# Meat



## aykalam (Apr 12, 2010)

Police seized 850 kilograms of meat of unknown origin and unfit for human consumption in Giza Governorate

Giza food supply police seize meat unfit for human consumption | Egypt Independent


----------



## Sonrisa (Sep 2, 2010)

Oh horror.

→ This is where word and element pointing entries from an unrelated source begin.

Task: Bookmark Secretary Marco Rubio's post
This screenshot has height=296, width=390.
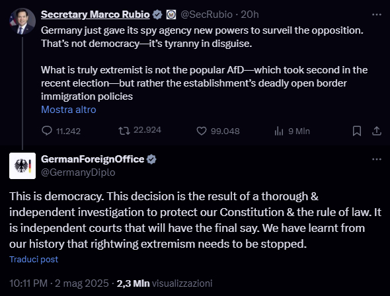Action: point(357,131)
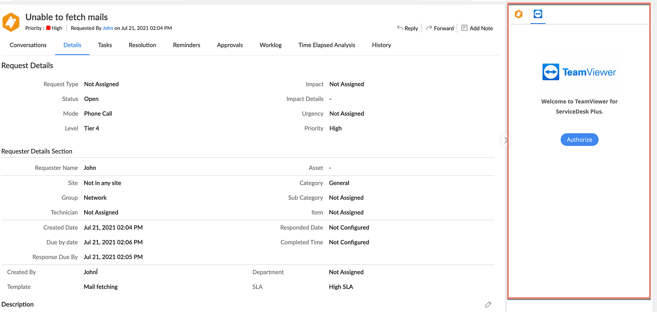
Task: Open the Tasks tab
Action: point(105,45)
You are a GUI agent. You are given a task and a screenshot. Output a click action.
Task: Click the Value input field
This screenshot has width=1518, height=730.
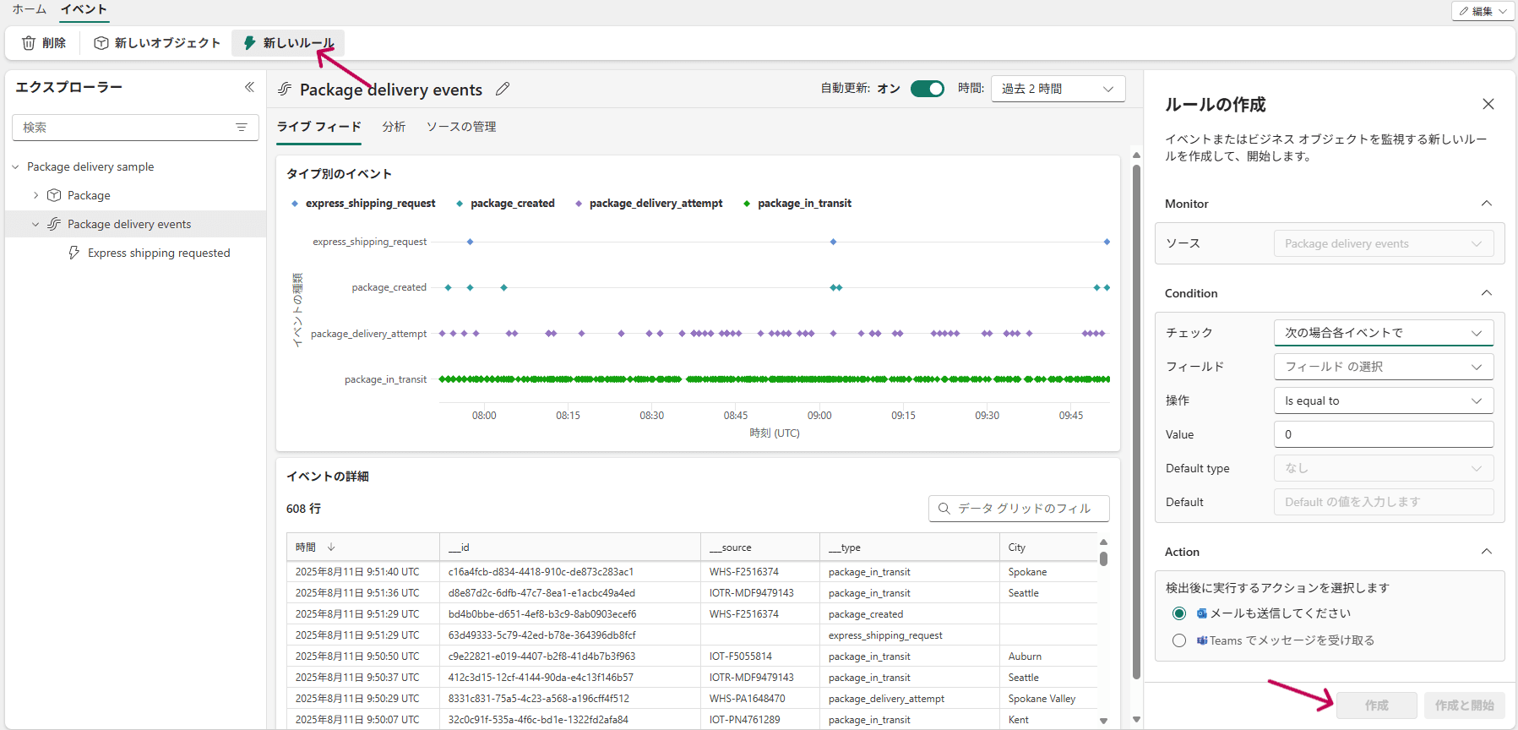point(1383,434)
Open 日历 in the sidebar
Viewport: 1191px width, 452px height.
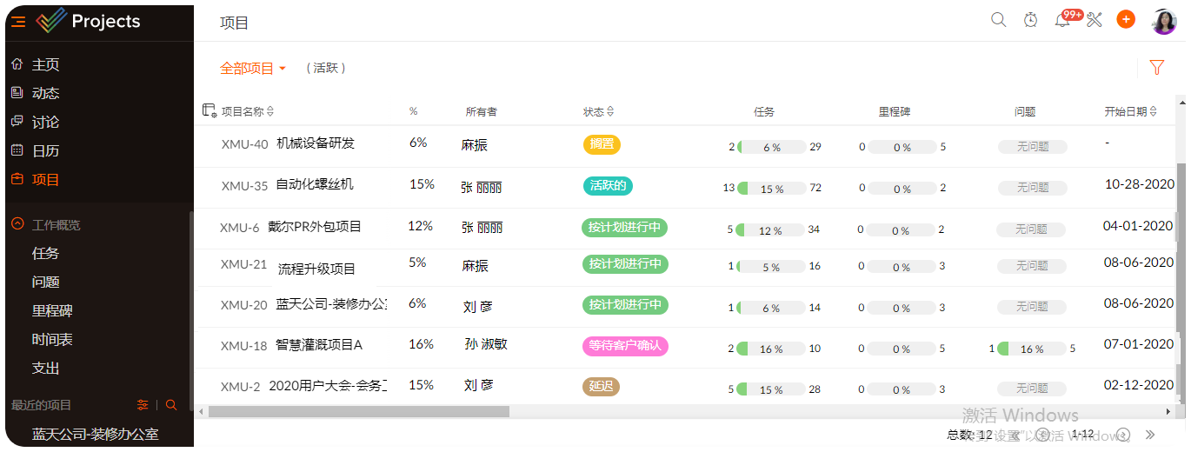pyautogui.click(x=45, y=150)
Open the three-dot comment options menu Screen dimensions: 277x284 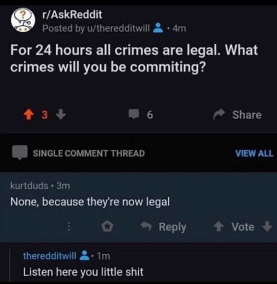click(69, 227)
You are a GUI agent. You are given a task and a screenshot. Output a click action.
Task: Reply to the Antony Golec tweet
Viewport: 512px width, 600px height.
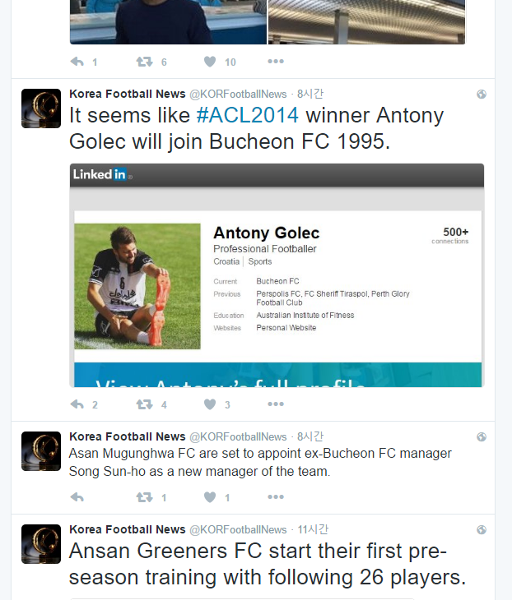click(x=77, y=404)
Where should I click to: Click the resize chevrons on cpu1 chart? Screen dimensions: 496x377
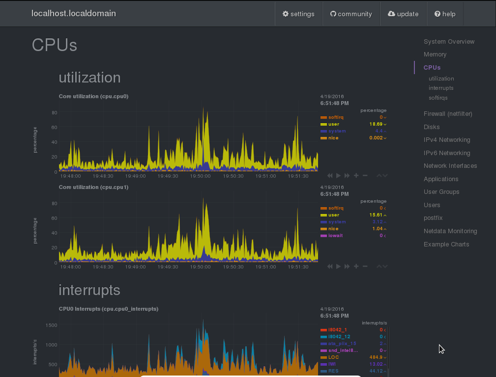[382, 267]
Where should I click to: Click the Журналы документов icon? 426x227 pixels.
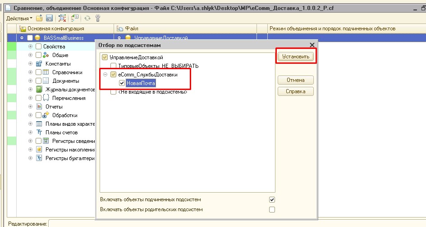[39, 90]
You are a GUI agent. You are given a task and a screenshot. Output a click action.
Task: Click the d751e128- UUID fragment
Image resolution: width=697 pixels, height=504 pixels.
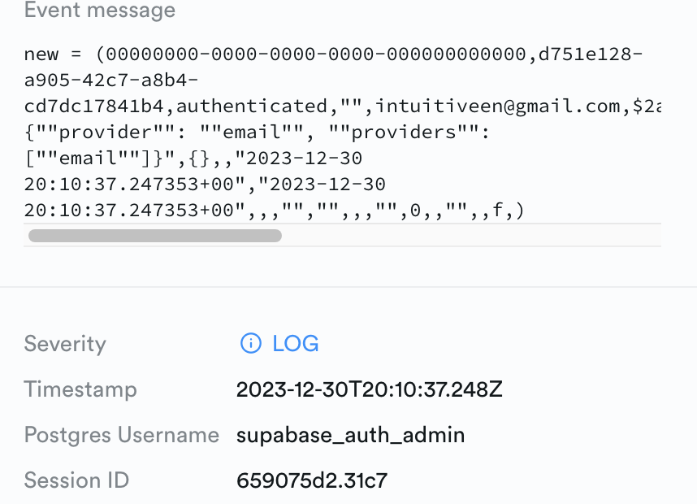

Stray dogs, anyone?


----------



## Whitedesert (Oct 9, 2011)

aykalam said:


> Police seized 850 kilograms of meat of unknown origin and unfit for human consumption in Giza Governorate
> 
> Giza food supply police seize meat unfit for human consumption | Egypt Independent


 "unknown origin?" Makes me go cold on this hot day!


----------



## DeadGuy (Jan 22, 2010)

Some of the shrimps/prawns in the market are believed to be nothing but giant worms............_Chinese _worms to be more specific :ranger:

Bon appetit everyone


----------



## aykalam (Apr 12, 2010)

DeadGuy said:


> Some of the shrimps/prawns in the market are believed to be nothing but giant worms............_Chinese _worms to be more specific :ranger:
> 
> Bon appetit everyone


You just turned me vegetarian :spit:


----------



## MaidenScotland (Jun 6, 2009)

.. I recall, donkey meat being on sale, unknown meat coming out of the zoo a few years ago ... one of the reasons I do not eat meat here.


----------



## expatagogo (May 31, 2010)

MaidenScotland said:


> .. I recall, donkey meat being on sale, unknown meat coming out of the zoo a few years ago ... one of the reasons I do not eat meat here.


Neither do I.


----------